--- START ---
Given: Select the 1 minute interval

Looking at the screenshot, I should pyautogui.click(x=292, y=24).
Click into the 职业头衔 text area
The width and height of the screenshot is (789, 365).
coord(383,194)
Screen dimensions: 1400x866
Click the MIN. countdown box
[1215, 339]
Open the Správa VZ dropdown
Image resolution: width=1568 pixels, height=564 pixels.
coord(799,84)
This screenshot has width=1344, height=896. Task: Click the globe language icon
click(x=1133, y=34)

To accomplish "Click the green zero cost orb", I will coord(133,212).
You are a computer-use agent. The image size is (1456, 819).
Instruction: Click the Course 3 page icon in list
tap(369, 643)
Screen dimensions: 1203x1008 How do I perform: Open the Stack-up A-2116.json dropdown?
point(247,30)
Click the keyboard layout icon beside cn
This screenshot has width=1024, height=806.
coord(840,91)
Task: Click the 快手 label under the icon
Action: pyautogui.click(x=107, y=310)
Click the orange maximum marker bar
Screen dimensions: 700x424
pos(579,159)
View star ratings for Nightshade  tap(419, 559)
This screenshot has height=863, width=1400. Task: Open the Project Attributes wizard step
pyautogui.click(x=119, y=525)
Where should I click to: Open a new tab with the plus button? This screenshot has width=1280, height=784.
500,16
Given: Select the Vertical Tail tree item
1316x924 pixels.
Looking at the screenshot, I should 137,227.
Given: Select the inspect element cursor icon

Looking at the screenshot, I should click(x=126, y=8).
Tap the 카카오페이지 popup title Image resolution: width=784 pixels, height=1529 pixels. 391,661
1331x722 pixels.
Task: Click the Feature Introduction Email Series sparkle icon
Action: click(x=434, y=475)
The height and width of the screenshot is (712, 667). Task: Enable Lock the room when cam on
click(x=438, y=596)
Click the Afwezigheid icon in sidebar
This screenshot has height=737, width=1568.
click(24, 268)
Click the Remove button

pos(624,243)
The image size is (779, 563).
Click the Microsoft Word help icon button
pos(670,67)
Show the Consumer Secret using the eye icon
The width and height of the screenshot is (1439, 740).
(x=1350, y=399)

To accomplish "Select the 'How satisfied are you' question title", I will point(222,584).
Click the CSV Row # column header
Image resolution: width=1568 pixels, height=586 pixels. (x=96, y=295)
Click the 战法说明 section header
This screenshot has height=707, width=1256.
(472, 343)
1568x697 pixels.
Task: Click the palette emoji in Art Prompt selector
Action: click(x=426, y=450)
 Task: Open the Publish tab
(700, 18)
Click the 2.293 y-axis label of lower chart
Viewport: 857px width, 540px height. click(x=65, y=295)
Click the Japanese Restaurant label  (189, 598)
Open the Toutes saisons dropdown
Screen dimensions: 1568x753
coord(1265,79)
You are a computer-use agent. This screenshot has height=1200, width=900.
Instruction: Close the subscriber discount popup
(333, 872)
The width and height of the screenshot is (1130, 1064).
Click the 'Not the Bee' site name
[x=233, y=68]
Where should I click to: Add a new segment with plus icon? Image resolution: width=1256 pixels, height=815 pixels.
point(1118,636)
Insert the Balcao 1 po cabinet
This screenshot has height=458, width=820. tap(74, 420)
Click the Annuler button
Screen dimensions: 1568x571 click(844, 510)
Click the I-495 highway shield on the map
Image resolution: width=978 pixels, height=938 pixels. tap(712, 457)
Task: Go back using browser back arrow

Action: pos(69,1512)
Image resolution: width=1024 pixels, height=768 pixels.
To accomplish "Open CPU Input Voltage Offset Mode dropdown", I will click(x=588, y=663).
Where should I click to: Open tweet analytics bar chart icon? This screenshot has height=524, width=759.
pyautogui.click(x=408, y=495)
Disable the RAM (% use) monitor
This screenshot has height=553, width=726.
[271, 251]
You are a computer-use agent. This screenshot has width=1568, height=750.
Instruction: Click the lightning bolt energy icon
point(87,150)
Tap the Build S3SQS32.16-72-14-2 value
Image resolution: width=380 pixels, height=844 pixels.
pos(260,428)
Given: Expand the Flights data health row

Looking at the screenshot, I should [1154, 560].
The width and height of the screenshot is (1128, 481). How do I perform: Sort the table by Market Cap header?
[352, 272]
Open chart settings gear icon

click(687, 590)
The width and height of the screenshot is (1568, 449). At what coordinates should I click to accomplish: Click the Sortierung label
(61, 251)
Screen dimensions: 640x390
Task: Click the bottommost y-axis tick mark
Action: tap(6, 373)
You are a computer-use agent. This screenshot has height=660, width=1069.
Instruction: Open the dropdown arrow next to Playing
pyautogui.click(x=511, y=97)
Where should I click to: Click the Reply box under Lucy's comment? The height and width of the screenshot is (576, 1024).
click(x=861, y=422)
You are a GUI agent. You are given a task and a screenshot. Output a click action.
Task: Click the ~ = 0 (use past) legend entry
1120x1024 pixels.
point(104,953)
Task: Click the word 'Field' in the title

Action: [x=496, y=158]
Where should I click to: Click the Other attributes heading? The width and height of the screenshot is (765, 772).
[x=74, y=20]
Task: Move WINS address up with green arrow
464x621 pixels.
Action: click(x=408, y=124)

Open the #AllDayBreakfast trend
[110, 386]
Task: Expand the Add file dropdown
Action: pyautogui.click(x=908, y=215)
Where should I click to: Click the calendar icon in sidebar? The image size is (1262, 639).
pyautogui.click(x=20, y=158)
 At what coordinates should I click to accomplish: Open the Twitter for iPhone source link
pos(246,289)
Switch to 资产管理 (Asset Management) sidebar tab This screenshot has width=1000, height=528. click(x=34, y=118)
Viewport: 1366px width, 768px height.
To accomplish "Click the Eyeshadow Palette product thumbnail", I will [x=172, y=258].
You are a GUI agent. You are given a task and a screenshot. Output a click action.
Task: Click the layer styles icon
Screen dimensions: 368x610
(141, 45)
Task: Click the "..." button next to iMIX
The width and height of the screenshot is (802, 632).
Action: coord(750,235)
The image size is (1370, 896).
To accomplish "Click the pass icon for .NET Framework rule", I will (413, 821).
--- END ---
Exercise brief:
Reply with an exact transcription of the material above.

Written solution:
Given: Select the 1 minute interval

Looking at the screenshot, I should pyautogui.click(x=292, y=24).
Click into the 职业头衔 text area
The width and height of the screenshot is (789, 365).
coord(383,194)
Screen dimensions: 1400x866
Click the MIN. countdown box
[1215, 339]
Open the Správa VZ dropdown
Image resolution: width=1568 pixels, height=564 pixels.
coord(799,84)
This screenshot has width=1344, height=896. Task: Click the globe language icon
click(x=1133, y=34)

To accomplish "Click the green zero cost orb", I will coord(133,212).
You are a computer-use agent. The image size is (1456, 819).
Instruction: Click the Course 3 page icon in list
tap(369, 643)
Screen dimensions: 1203x1008 How do I perform: Open the Stack-up A-2116.json dropdown?
point(247,30)
Click the keyboard layout icon beside cn
This screenshot has width=1024, height=806.
coord(840,91)
Task: Click the 快手 label under the icon
Action: pyautogui.click(x=107, y=310)
Click the orange maximum marker bar
Screen dimensions: 700x424
pos(579,159)
View star ratings for Nightshade  tap(419, 559)
This screenshot has height=863, width=1400. Task: Open the Project Attributes wizard step
pyautogui.click(x=119, y=525)
Where should I click to: Open a new tab with the plus button? This screenshot has width=1280, height=784.
500,16
Given: Select the Vertical Tail tree item
1316x924 pixels.
Looking at the screenshot, I should 137,227.
Given: Select the inspect element cursor icon

Looking at the screenshot, I should click(x=126, y=8).
Tap the 카카오페이지 popup title Image resolution: width=784 pixels, height=1529 pixels. 391,661
1331x722 pixels.
Task: Click the Feature Introduction Email Series sparkle icon
Action: click(x=434, y=475)
The height and width of the screenshot is (712, 667). Task: Enable Lock the room when cam on
click(x=438, y=596)
Click the Afwezigheid icon in sidebar
This screenshot has height=737, width=1568.
click(24, 268)
Click the Remove button

pos(624,243)
The image size is (779, 563).
Click the Microsoft Word help icon button
pos(670,67)
Show the Consumer Secret using the eye icon
The width and height of the screenshot is (1439, 740).
(x=1350, y=399)

To accomplish "Select the 'How satisfied are you' question title", I will point(222,584).
Click the CSV Row # column header
Image resolution: width=1568 pixels, height=586 pixels. (x=96, y=295)
Click the 战法说明 section header
This screenshot has height=707, width=1256.
(472, 343)
1568x697 pixels.
Task: Click the palette emoji in Art Prompt selector
Action: click(x=426, y=450)
 Task: Open the Publish tab
(700, 18)
Click the 2.293 y-axis label of lower chart
Viewport: 857px width, 540px height. click(x=65, y=295)
Click the Japanese Restaurant label  (189, 598)
Open the Toutes saisons dropdown
Screen dimensions: 1568x753
coord(1265,79)
You are a computer-use agent. This screenshot has height=1200, width=900.
Instruction: Close the subscriber discount popup
(333, 872)
The width and height of the screenshot is (1130, 1064).
Click the 'Not the Bee' site name
[x=233, y=68]
Where should I click to: Add a new segment with plus icon? Image resolution: width=1256 pixels, height=815 pixels.
point(1118,636)
Insert the Balcao 1 po cabinet
This screenshot has height=458, width=820. tap(74, 420)
Click the Annuler button
Screen dimensions: 1568x571 click(844, 510)
Click the I-495 highway shield on the map
Image resolution: width=978 pixels, height=938 pixels. tap(712, 457)
Task: Go back using browser back arrow

Action: pos(69,1512)
Image resolution: width=1024 pixels, height=768 pixels.
To accomplish "Open CPU Input Voltage Offset Mode dropdown", I will click(x=588, y=663).
Where should I click to: Open tweet analytics bar chart icon? This screenshot has height=524, width=759.
pyautogui.click(x=408, y=495)
Disable the RAM (% use) monitor
This screenshot has height=553, width=726.
[271, 251]
You are a computer-use agent. This screenshot has width=1568, height=750.
Instruction: Click the lightning bolt energy icon
point(87,150)
Tap the Build S3SQS32.16-72-14-2 value
Image resolution: width=380 pixels, height=844 pixels.
pos(260,428)
Given: Expand the Flights data health row

Looking at the screenshot, I should [1154, 560].
The width and height of the screenshot is (1128, 481). How do I perform: Sort the table by Market Cap header?
[352, 272]
Open chart settings gear icon

click(687, 590)
The width and height of the screenshot is (1568, 449). At what coordinates should I click to accomplish: Click the Sortierung label
(61, 251)
Screen dimensions: 640x390
Task: Click the bottommost y-axis tick mark
Action: tap(6, 373)
You are a computer-use agent. This screenshot has height=660, width=1069.
Instruction: Open the dropdown arrow next to Playing
pyautogui.click(x=511, y=97)
Where should I click to: Click the Reply box under Lucy's comment? The height and width of the screenshot is (576, 1024).
click(x=861, y=422)
You are a GUI agent. You are given a task and a screenshot. Output a click action.
Task: Click the ~ = 0 (use past) legend entry
1120x1024 pixels.
point(104,953)
Task: Click the word 'Field' in the title

Action: [x=496, y=158]
Where should I click to: Click the Other attributes heading? The width and height of the screenshot is (765, 772).
[x=74, y=20]
Task: Move WINS address up with green arrow
464x621 pixels.
Action: click(x=408, y=124)

Open the #AllDayBreakfast trend
[110, 386]
Task: Expand the Add file dropdown
Action: pyautogui.click(x=908, y=215)
Where should I click to: Click the calendar icon in sidebar? The image size is (1262, 639).
pyautogui.click(x=20, y=158)
 At what coordinates should I click to accomplish: Open the Twitter for iPhone source link
pos(246,289)
Switch to 资产管理 (Asset Management) sidebar tab This screenshot has width=1000, height=528. click(x=34, y=118)
Viewport: 1366px width, 768px height.
To accomplish "Click the Eyeshadow Palette product thumbnail", I will [x=172, y=258].
You are a GUI agent. You are given a task and a screenshot. Output a click action.
Task: Click the layer styles icon
Screen dimensions: 368x610
(141, 45)
Task: Click the "..." button next to iMIX
The width and height of the screenshot is (802, 632).
Action: coord(750,235)
The image size is (1370, 896).
To accomplish "Click the pass icon for .NET Framework rule", I will (413, 821).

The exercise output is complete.